About those early formula days, we spoke with Jean-Pierre St-Jacques, the man who, after building Villeneuve's first race car –the Formula Ford Magnum–, became good friend with the star-to-be.
"In 1968, I was a machinist for Sibec-Dosco, in Contrecœur (Qc). At that time, the only way to go racing if you had no money was to build your own car. I was no engineer, but knew how to use my head. So I went ahead and built myself a car," St-Jacques exclusively told Auto123.com.
"After a few Super Vee races, I made a copy cat of a Caldwell Formula Ford, formerly Merlyn. I made five of those, which I called 'Magnums', and then teamed-up with Reg Scullion to go to the races. In the spring of 1972, at the ACAM driving school, I was supposed to meet this guy a friend of mine knew from Skiroule, called Gilles Villeneuve."
St-Jacques explains: "My upcoming marriage meant I was racing on borrowed time, so I just wanted to get some seat time in my Magnum before selling it. I knew it was my last year of racing. This Villeneuve, not that tall, not that big either, came up to me. He wanted to race in Formula Ford.
"So I told him at the end of the year, I'd sell him all my gear."

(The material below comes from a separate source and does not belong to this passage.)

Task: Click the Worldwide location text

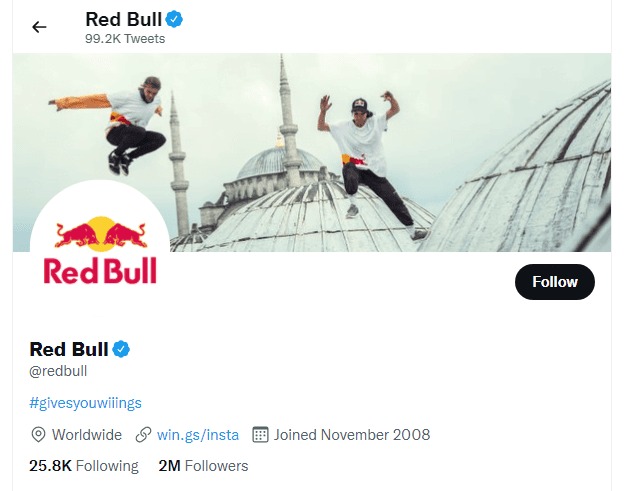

The 1972 season came and went.
"Just like he said he would, Gilles called me. He confirmed what we had discussed at Sanair: 'I'm in the market for buying,' he said. 'Car, wheels, spares…everything.' I gathered his young wife Joann didn't quite agree with him, but that's the way he was. Through the winter, Gilles was always at my place, working on the car, getting to know it. One day, he came to pick up the No. 04 Magnum, with his Pontiac 62 and a trailer. I stayed in touch with him, and often drove to Berthierville to lend a hand," St-Jacques recalls.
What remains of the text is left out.